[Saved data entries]
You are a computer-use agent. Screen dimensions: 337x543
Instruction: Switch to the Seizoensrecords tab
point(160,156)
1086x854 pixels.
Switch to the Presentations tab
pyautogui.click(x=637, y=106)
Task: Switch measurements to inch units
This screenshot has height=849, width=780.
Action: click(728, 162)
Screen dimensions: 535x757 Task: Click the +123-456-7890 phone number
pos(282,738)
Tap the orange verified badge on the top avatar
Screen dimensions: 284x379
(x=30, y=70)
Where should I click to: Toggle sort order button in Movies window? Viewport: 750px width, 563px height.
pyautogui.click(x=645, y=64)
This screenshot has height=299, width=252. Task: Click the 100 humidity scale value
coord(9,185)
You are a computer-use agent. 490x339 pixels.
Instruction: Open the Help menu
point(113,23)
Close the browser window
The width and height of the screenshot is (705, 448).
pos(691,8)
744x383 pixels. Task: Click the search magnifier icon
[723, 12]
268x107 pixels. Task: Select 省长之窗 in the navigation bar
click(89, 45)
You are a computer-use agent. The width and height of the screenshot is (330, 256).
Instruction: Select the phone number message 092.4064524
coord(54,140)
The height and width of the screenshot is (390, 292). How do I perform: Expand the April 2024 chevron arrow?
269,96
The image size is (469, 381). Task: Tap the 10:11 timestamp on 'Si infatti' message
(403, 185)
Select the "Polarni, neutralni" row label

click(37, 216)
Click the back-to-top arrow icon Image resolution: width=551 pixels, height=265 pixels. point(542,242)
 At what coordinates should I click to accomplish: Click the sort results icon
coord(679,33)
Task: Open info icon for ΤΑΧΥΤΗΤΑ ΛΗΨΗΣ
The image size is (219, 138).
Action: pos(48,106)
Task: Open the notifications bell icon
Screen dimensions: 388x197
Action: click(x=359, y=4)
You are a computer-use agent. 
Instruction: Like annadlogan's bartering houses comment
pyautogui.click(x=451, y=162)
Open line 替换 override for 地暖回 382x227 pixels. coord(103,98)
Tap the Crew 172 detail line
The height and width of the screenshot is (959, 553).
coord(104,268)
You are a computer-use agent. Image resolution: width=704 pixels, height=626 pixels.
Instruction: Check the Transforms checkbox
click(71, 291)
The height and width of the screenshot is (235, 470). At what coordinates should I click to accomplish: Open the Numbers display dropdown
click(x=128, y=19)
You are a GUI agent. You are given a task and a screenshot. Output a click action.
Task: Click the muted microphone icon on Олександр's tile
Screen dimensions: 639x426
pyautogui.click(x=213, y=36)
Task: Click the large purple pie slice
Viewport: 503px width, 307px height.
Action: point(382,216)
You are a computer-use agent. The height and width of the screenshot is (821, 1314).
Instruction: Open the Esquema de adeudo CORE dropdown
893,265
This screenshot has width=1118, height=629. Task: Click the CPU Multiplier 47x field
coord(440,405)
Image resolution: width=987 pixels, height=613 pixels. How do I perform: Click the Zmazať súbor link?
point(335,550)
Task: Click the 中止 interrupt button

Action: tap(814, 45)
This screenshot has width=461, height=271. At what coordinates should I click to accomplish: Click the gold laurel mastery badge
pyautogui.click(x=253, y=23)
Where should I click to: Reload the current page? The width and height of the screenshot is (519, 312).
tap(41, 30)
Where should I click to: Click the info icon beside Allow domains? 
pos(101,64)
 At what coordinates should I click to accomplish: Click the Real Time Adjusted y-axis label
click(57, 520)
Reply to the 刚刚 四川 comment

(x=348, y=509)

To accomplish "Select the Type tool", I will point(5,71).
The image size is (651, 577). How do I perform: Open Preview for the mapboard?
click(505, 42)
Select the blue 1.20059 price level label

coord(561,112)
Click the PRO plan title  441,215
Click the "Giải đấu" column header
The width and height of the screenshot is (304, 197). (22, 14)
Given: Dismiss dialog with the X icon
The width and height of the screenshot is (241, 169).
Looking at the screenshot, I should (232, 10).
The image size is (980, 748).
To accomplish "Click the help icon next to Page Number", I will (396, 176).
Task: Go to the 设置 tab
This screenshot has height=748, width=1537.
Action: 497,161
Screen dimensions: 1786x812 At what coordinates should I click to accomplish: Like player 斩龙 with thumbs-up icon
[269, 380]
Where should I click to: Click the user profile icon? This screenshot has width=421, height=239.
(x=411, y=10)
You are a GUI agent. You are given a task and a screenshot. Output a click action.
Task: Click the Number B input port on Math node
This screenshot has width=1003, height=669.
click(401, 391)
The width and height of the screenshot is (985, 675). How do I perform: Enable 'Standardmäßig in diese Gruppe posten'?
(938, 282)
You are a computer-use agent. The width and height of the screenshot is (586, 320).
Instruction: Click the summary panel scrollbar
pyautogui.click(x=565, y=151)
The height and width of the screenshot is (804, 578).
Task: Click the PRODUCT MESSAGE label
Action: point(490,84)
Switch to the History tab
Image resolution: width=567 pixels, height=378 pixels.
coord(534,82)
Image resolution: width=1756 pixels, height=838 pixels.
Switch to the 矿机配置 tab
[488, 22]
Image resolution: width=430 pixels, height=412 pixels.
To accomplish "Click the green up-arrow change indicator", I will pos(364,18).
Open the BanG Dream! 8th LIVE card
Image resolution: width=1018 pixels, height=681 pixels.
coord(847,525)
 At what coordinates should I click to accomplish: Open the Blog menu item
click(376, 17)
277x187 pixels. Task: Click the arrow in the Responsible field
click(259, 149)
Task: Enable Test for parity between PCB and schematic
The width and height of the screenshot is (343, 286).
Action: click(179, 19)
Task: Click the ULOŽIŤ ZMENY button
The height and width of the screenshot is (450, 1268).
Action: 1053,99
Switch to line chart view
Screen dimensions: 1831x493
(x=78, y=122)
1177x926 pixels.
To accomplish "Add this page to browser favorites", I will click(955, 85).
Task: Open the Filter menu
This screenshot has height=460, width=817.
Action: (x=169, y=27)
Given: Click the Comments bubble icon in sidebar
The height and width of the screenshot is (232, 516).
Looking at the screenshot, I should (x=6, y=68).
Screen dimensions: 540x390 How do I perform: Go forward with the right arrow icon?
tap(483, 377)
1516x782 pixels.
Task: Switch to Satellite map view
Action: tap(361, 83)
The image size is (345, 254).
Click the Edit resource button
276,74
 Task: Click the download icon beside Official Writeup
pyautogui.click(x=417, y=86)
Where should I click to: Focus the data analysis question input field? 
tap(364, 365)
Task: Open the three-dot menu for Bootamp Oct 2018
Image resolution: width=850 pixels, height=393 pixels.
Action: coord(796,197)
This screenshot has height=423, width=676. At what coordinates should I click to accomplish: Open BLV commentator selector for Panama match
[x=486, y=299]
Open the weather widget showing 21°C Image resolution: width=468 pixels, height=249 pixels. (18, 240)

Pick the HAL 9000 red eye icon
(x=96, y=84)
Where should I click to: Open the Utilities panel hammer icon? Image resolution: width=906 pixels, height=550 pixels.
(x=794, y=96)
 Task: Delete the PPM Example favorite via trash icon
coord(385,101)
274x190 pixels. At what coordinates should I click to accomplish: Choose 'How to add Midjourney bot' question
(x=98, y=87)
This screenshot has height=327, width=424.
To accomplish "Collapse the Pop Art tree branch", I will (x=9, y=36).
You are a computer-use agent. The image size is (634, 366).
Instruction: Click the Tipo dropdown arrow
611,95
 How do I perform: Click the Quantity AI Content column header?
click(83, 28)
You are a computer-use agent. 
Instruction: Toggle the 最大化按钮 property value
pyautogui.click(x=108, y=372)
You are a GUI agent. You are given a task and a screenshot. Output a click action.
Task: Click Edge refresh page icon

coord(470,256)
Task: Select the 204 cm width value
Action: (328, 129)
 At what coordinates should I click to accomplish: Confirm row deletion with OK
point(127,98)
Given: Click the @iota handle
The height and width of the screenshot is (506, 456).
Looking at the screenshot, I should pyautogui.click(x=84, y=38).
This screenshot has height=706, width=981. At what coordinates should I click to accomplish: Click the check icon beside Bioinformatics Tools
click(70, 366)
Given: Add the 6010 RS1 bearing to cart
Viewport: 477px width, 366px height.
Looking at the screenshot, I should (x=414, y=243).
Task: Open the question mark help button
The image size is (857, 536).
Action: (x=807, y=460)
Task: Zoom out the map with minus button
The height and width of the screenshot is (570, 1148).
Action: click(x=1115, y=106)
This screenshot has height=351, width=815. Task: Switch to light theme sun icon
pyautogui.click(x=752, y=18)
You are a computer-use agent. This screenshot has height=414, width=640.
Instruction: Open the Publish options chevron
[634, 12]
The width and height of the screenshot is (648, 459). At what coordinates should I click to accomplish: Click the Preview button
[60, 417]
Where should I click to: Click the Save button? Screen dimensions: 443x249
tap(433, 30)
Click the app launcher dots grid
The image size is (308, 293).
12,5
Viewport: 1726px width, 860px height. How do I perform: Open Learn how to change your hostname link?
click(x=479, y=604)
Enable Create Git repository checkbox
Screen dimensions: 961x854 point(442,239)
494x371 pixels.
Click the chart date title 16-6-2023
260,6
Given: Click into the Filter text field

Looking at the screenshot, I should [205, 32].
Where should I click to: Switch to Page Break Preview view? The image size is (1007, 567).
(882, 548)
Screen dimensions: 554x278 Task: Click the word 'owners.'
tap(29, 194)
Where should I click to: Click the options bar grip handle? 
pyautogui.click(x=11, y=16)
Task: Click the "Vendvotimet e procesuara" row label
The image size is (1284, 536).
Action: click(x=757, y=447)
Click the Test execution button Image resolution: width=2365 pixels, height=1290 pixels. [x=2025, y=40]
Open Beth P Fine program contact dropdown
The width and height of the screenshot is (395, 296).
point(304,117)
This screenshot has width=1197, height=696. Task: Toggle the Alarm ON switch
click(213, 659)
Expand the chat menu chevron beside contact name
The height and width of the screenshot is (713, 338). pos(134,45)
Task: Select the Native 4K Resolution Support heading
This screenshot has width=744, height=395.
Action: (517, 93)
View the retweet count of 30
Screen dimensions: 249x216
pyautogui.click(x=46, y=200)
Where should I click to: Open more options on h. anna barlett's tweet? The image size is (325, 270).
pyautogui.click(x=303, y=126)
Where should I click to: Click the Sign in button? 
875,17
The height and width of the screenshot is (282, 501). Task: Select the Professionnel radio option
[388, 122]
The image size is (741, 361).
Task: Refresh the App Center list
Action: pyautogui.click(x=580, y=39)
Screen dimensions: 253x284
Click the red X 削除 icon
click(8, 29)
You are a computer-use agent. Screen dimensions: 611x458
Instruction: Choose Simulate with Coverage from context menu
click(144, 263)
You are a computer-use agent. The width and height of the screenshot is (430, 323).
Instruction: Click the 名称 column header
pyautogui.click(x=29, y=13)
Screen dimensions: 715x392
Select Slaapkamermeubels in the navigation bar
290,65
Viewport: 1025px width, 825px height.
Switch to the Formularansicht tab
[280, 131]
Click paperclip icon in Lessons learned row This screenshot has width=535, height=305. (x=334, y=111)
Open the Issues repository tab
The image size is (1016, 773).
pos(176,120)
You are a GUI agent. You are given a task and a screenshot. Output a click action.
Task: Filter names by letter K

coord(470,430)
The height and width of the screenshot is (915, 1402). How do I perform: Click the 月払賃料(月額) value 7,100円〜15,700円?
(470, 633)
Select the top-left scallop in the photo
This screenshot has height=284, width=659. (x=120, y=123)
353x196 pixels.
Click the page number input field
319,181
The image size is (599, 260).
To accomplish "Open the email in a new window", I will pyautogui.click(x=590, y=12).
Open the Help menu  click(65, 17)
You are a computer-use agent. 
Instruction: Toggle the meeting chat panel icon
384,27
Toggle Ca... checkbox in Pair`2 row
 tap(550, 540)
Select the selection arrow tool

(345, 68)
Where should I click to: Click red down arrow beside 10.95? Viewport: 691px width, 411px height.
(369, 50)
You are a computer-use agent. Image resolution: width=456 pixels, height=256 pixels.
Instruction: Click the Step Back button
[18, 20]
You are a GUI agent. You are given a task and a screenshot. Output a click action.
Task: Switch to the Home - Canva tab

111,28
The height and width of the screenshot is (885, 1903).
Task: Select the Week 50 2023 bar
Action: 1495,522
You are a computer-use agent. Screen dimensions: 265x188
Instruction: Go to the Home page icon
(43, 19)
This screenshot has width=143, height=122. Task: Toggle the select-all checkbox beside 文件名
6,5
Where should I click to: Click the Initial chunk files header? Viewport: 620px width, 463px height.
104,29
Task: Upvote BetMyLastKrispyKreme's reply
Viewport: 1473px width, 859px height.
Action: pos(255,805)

▶ **TASK TO CARRY OUT**:
Find the string "Test" in the entries above and return each line that holds it.

▶ **RESPONSE TO THE TASK**:
Task: Enable Test for parity between PCB and schematic
Click the Test execution button Image resolution: width=2365 pixels, height=1290 pixels. [x=2025, y=40]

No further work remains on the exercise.